In article <8909121817.AA11159@gem> lang@PRC.UNISYS.COM writes:
...
>% grep -i '\Wx\W' foo
>
>But the effect here is that the -i flag makes the '\W'
>meta-character non-case-sensitive as well

I would call this a bug (and patched it).
I traced the problem to the following piece of code in dfa.c:

/* Parse and analyze a single string of the given length. */
void
regcompile(s, len, r, searchflag)
     const char *s;
     size_t len;
     struct regexp *r;
     int searchflag;
{
  if (case_fold)	/* dummy folding in service of regmust() */
    {
	static char *p;

	case_fold = 0;
	for (p = (char *)s; *p != 0; p++)
		if (isupper((int)*p))
			*p = tolower((int) *p);
...

I.e., when the -i flag is given, it folds the entire regexp to lower
case before doing anything else with it.  I failed to find any reason
for this: the search routines handle case folding on their own anyway,
and removing the above loop didn't seem to have any other effect than
removing the undesired effect of -i flag on \W (and \B).  

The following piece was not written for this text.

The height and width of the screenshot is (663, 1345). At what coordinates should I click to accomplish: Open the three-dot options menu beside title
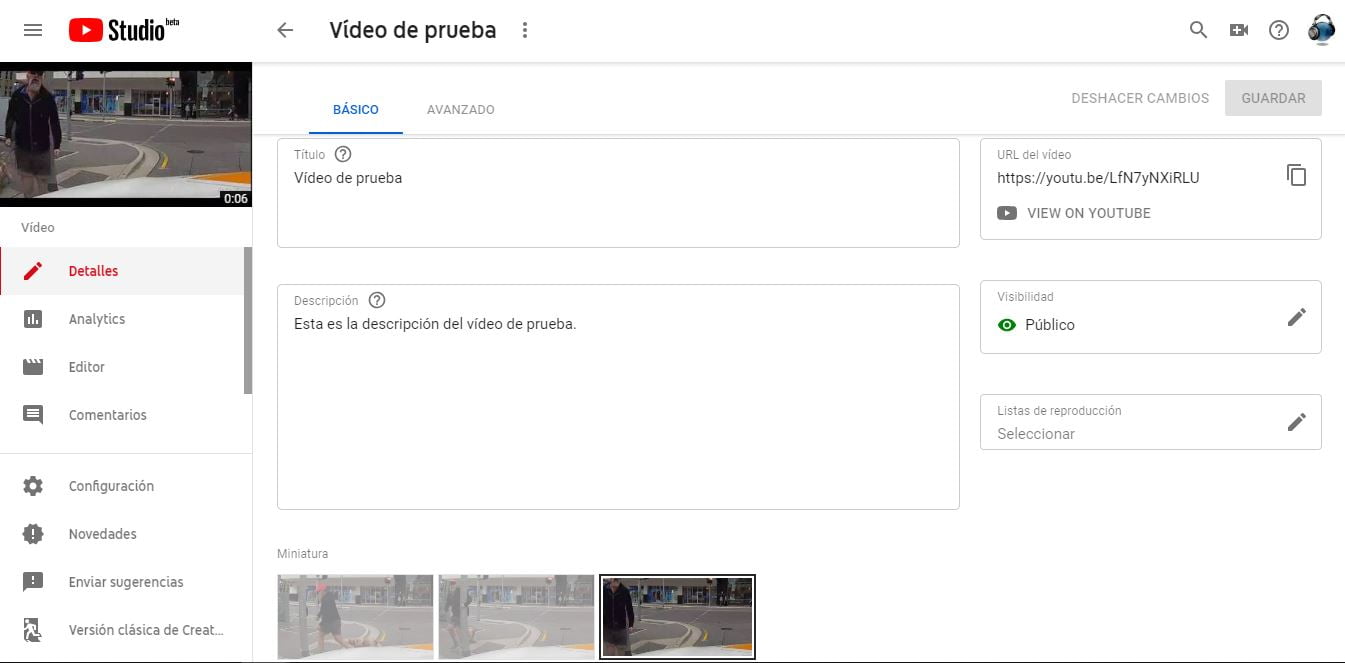(524, 30)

Does somebody know if the folding loop is necessary in some other
program using dfa.c (or do they maybe have the same bug)?

If yes, the following should work (avoids changing letters after a \):

	for (p = (char *)s; *p != 0; p++)
		if (isupper((int)*p))
			*p = tolower((int) *p);
                else if (*p == '\\' && *(p+1))
                        p++;

As far as e?grep is concerned, however, just removing the loop seems
to work just fine (the declaration of p can be removed as well).
Here's a context diff for just that (actually it #if's them
out rather than deletes them and adds a comment):

*** dfa.old	Sat Sep 16 12:04:32 1989
--- dfa.c	Sat Sep 16 12:04:34 1989
***************
*** 1668,1679 ****
--- 1668,1685 ----
  {
    if (case_fold)	/* dummy folding in service of regmust() */
      {
+ /* the following two #if 0's added by Tapani Tarvainen 16 Sep 89   */
+ /* to prevent -i flag from affecting \W and \B in e?grep           */
+ #if 0
  	static char *p;
+ #endif
  
  	case_fold = 0;
+ #if 0
  	for (p = (char *)s; *p != 0; p++)
  		if (isupper((int)*p))
  			*p = tolower((int) *p);
+ #endif
  	reginit(r);
  	r->mustn = 0;
  	r->must[0] = '\0';
-- 
Tapani Tarvainen    (tarvaine@tukki.jyu.fi, tarvainen@finjyu.bitnet)